:: Brief ::
Copy the stretch of entries from the line containing "Click the Connect Domain button" through the end of the entries, both ends included, keeping each line the same. Leave the pictures out of your answer.

+++ Records to use +++

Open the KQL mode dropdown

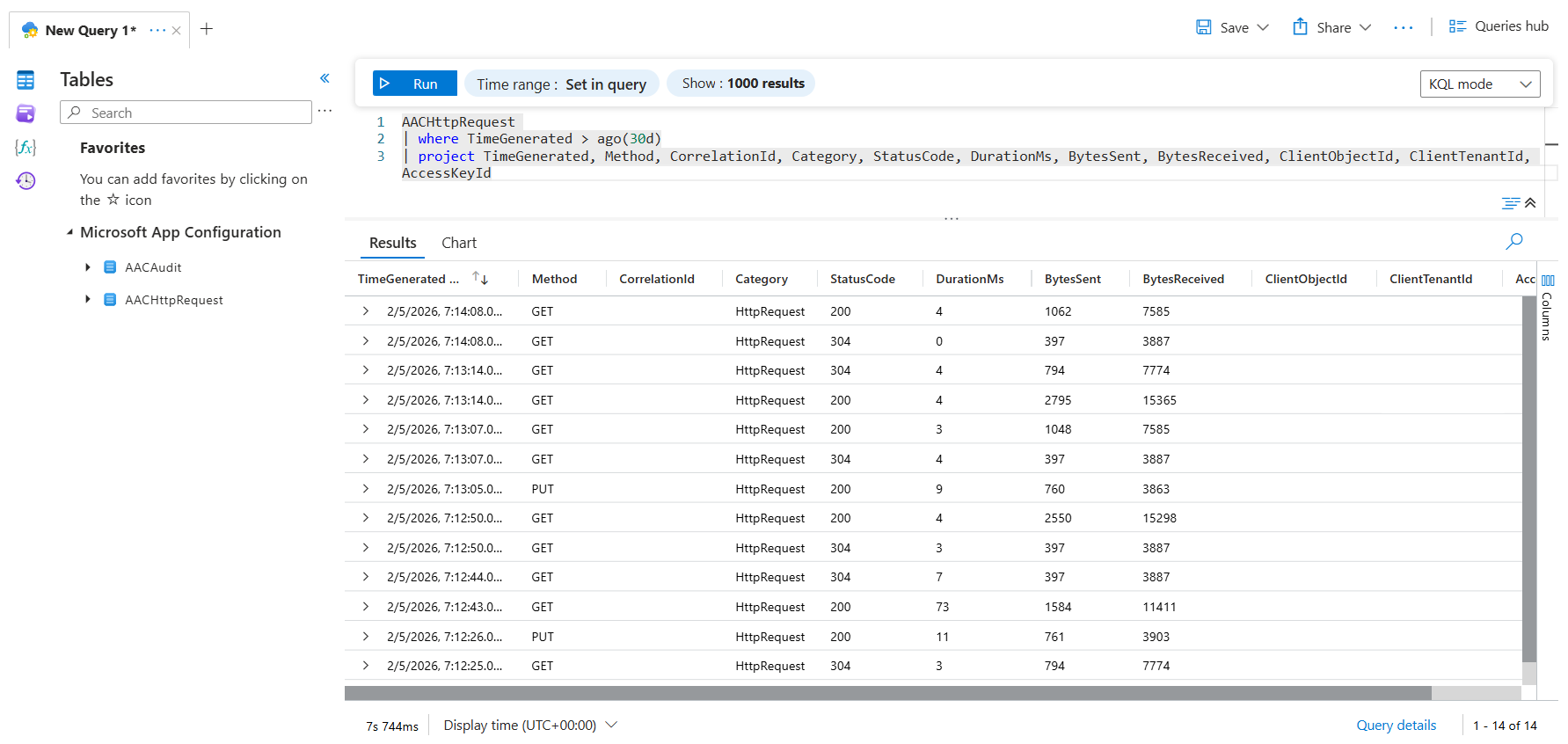[x=1479, y=84]
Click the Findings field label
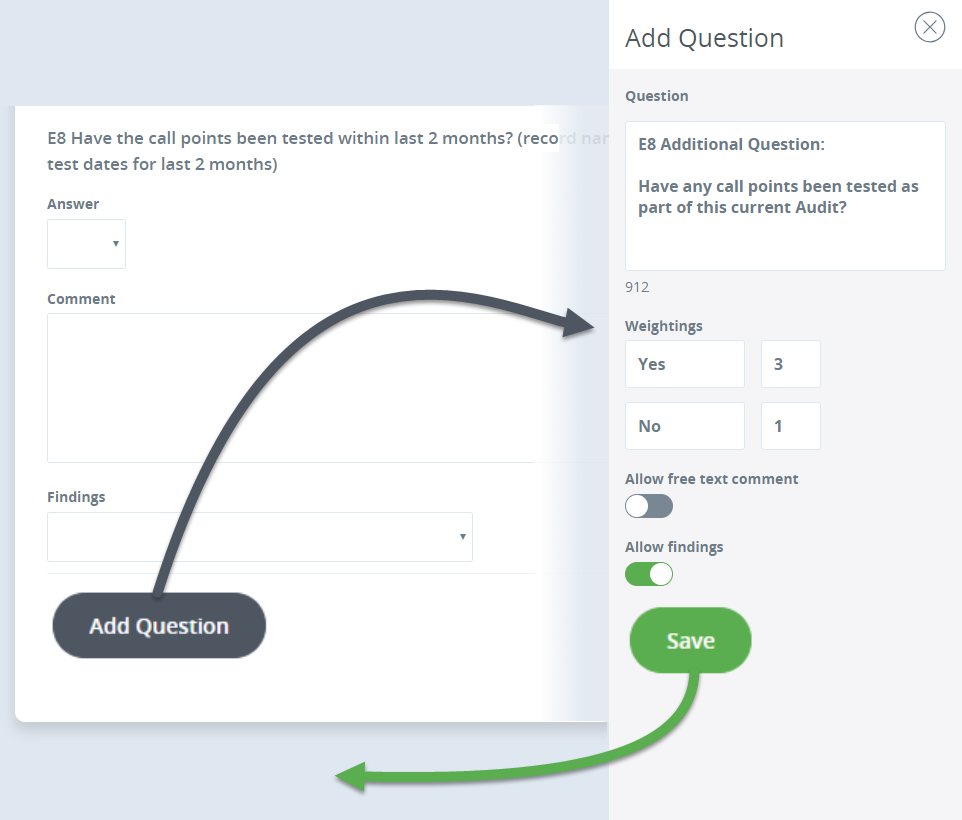Viewport: 962px width, 820px height. point(76,497)
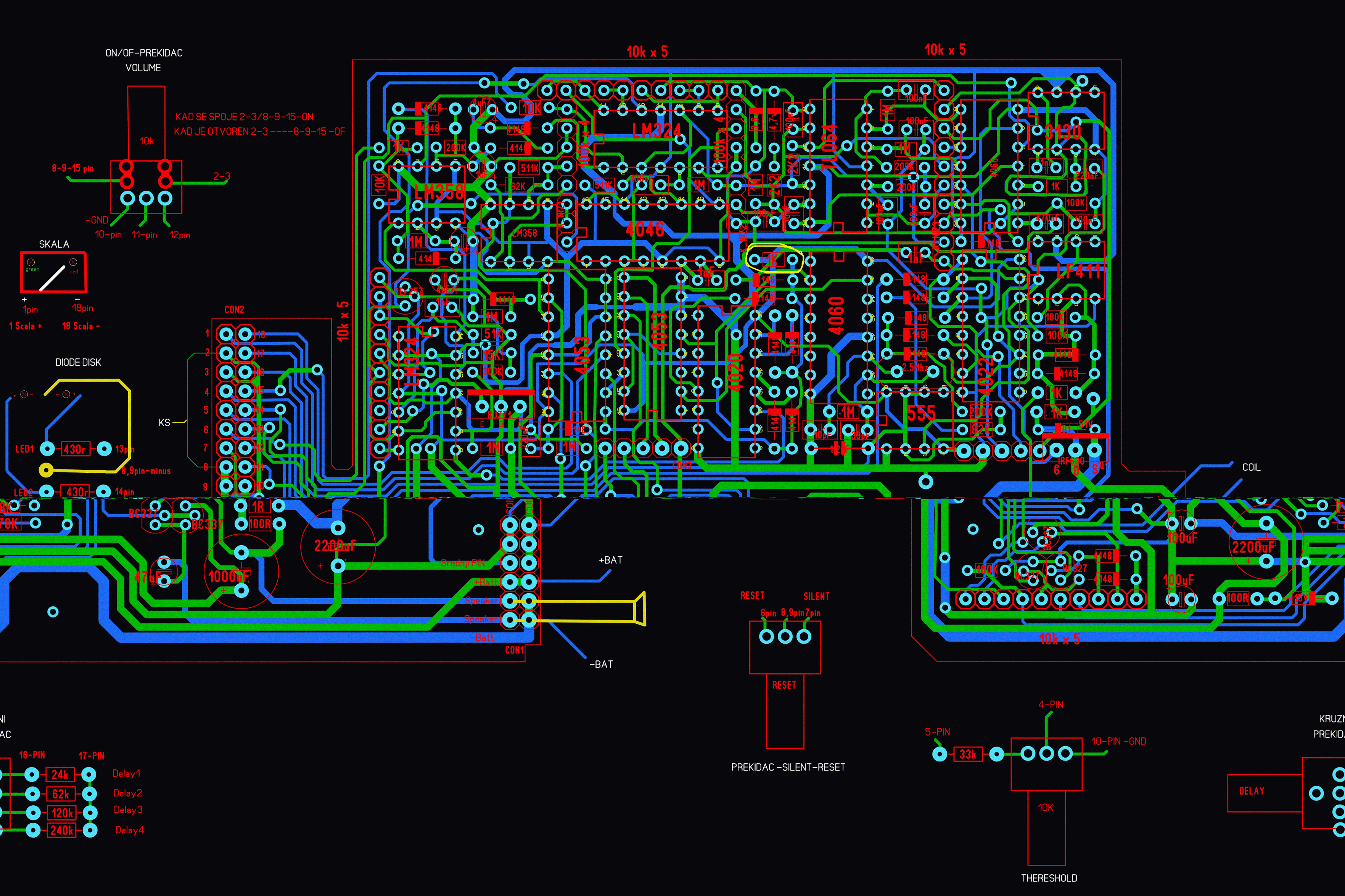This screenshot has width=1345, height=896.
Task: Click the 1000uF capacitor footprint
Action: click(x=241, y=572)
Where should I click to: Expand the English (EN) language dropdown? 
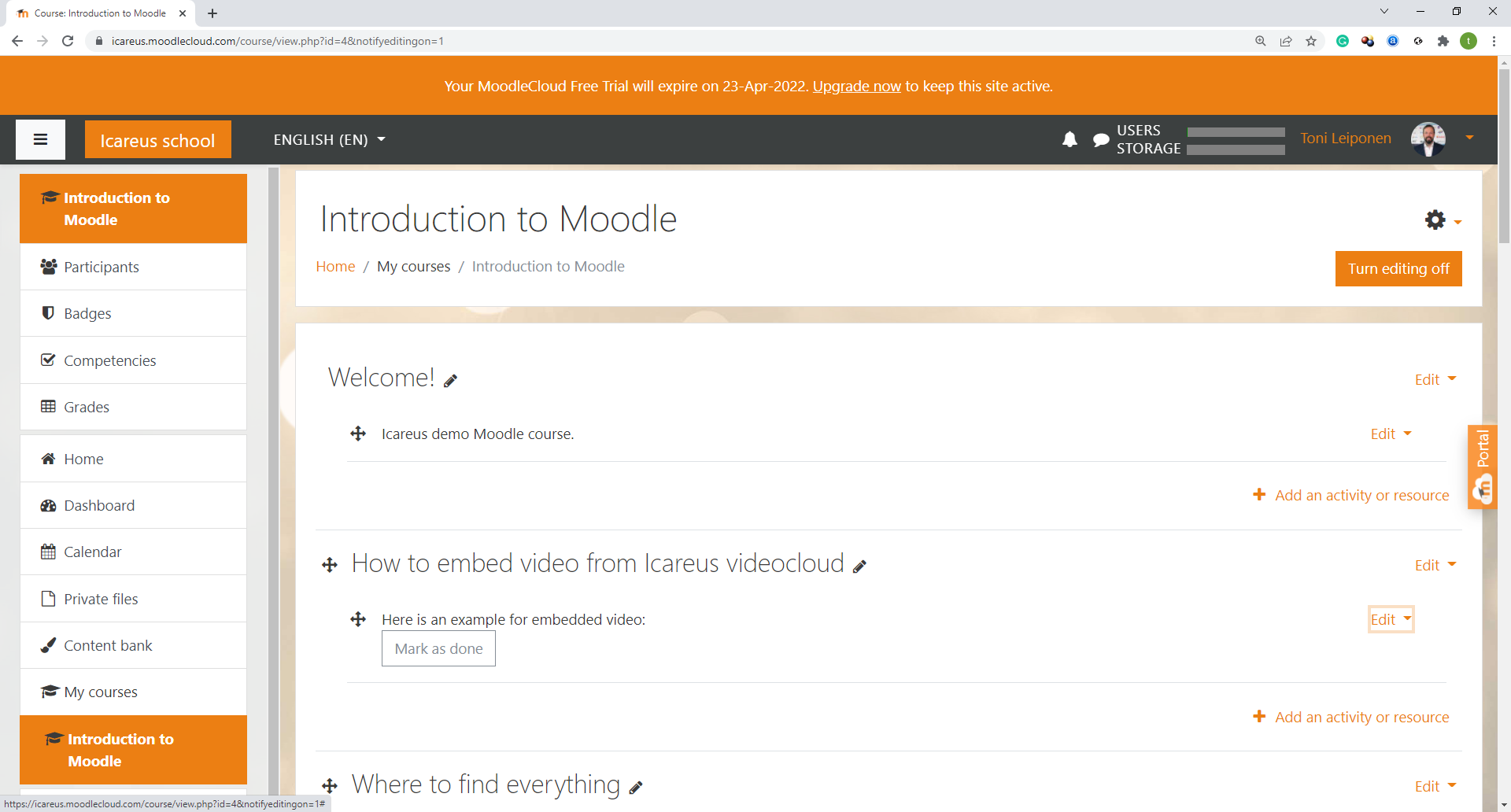pos(329,139)
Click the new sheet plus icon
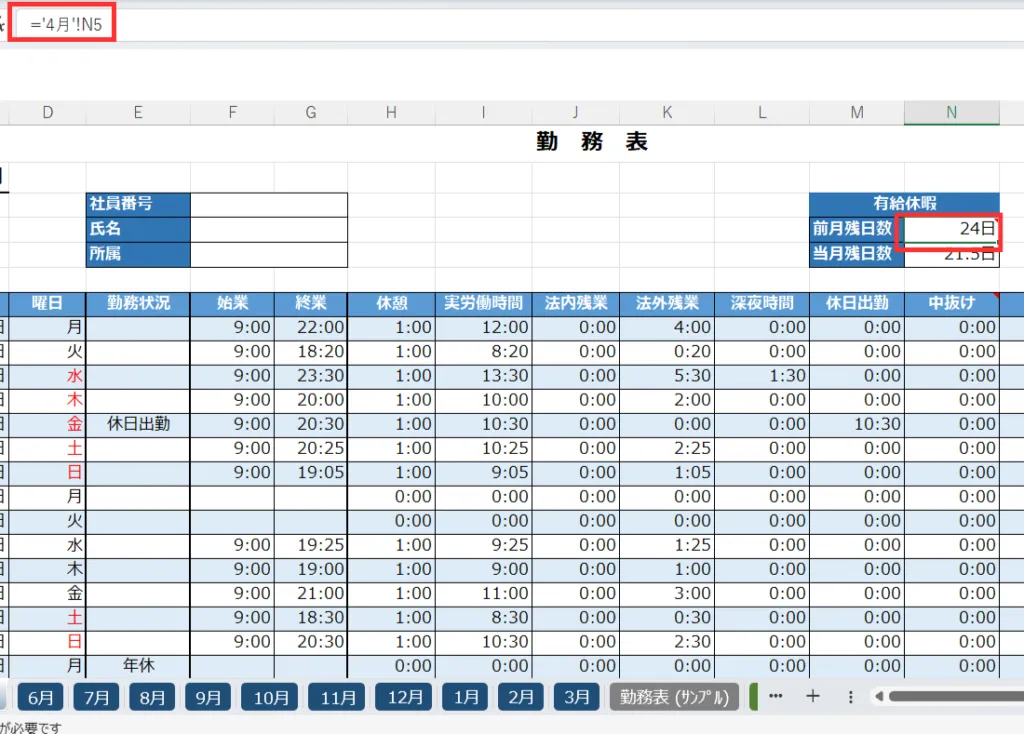This screenshot has height=734, width=1024. (x=813, y=697)
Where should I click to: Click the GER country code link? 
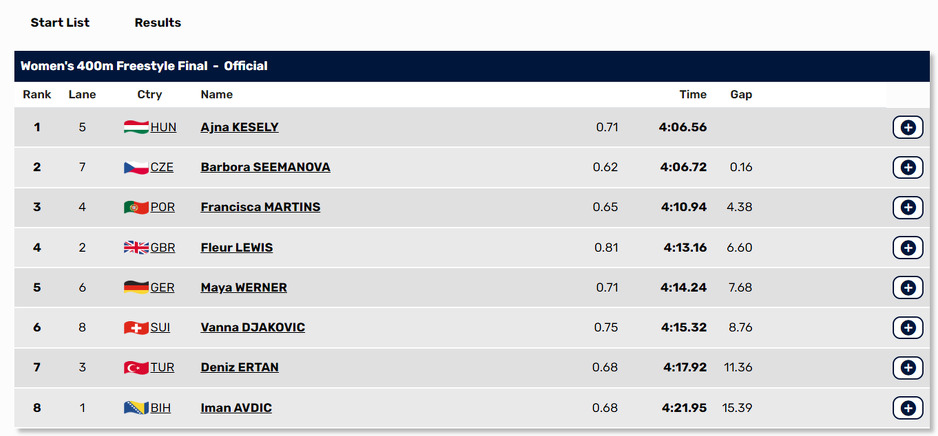tap(162, 287)
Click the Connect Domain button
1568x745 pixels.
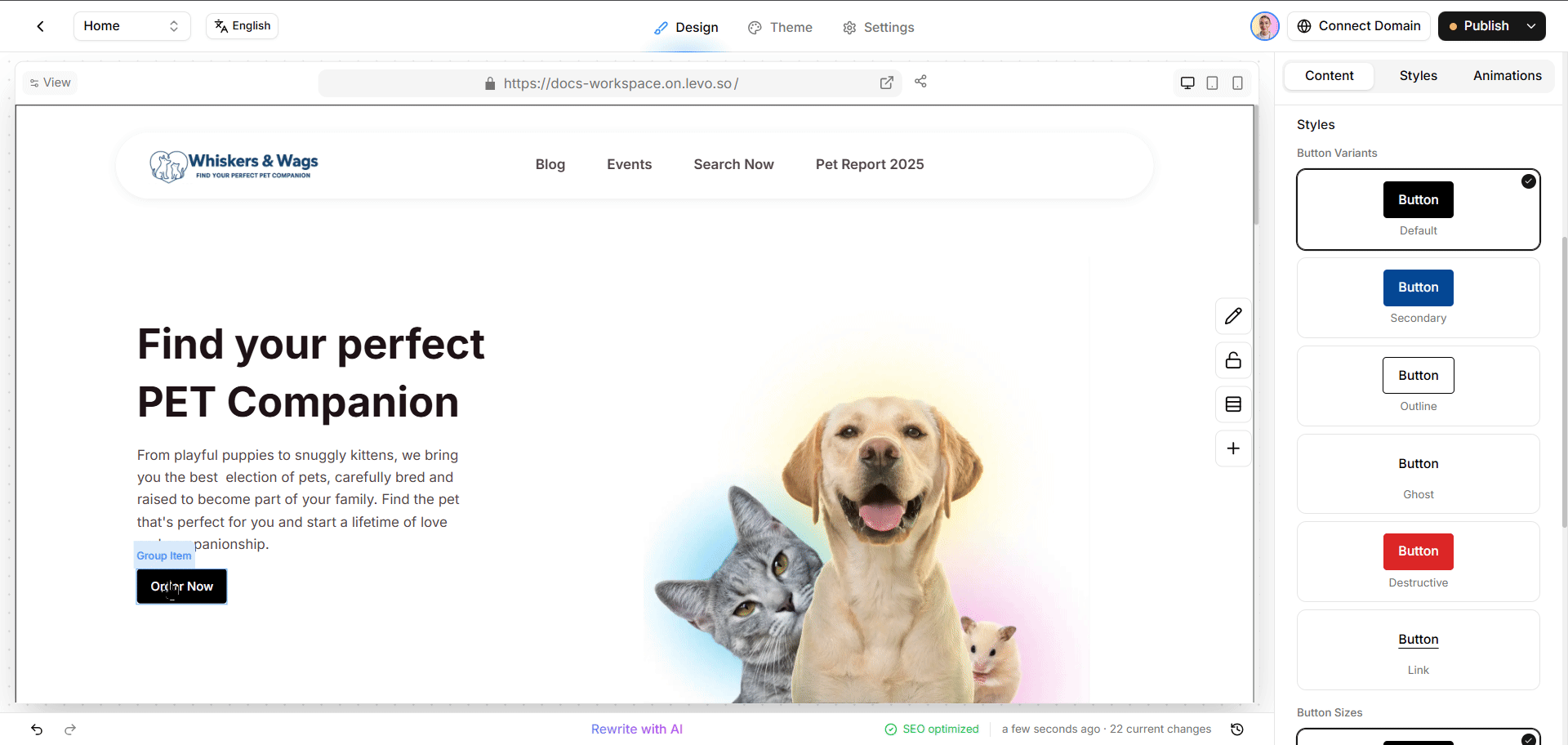coord(1359,26)
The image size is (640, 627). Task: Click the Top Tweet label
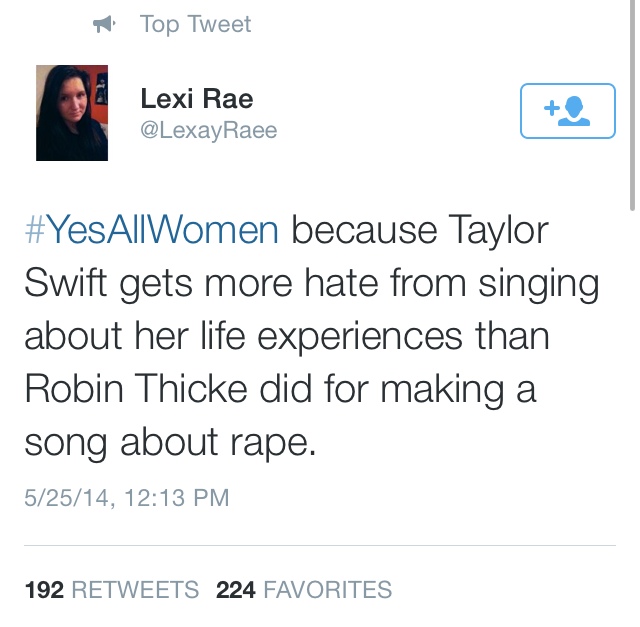coord(196,24)
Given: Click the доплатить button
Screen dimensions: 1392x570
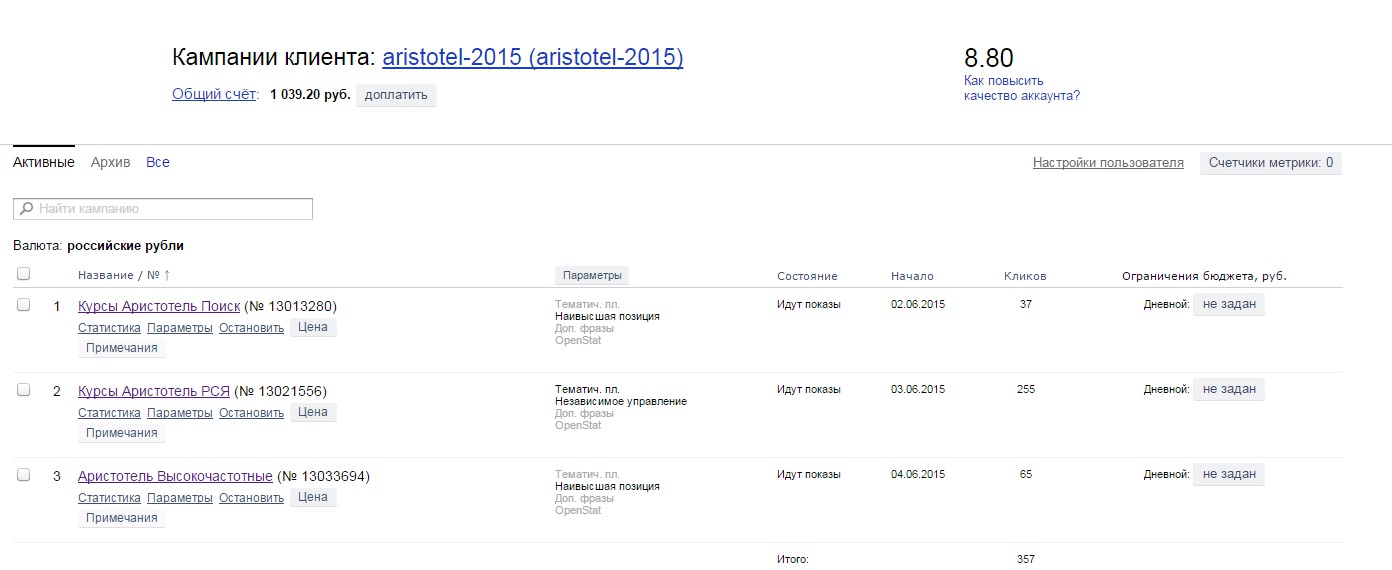Looking at the screenshot, I should (x=396, y=95).
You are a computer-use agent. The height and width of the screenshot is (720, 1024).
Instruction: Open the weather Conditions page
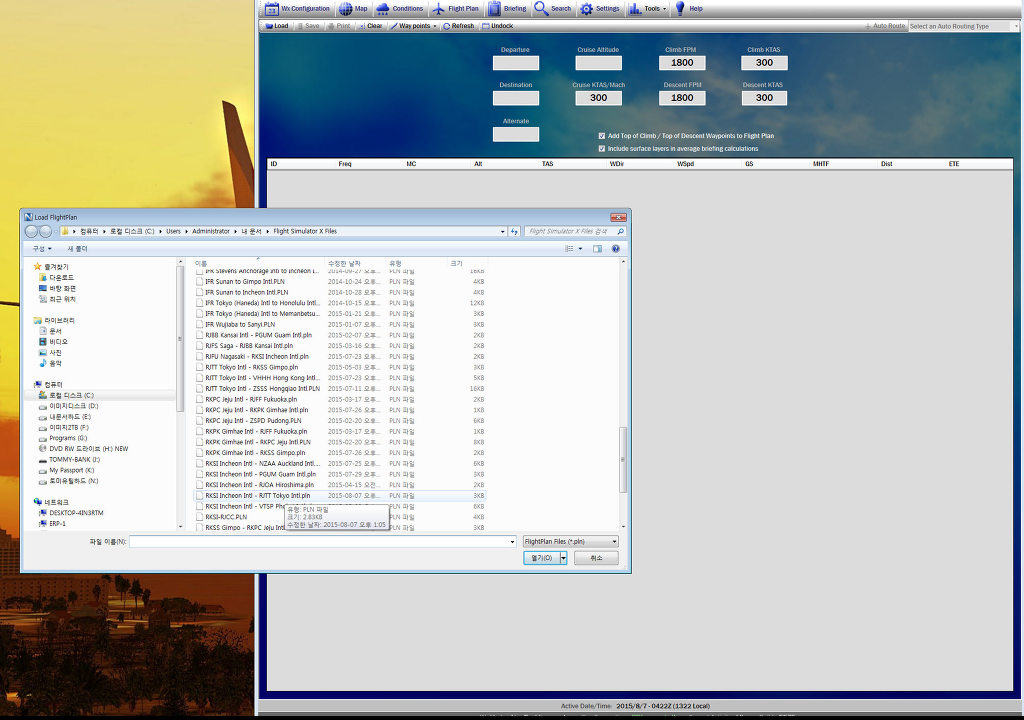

+++

:: The response ::
Click the Connect Domain button
1568x745 pixels.
coord(1359,26)
The image size is (640, 627). Task: Click the Top Tweet label
coord(196,24)
Given: Click the доплатить button
Screen dimensions: 1392x570
Looking at the screenshot, I should (x=396, y=95).
You are a computer-use agent. The height and width of the screenshot is (720, 1024).
Instruction: Open the weather Conditions page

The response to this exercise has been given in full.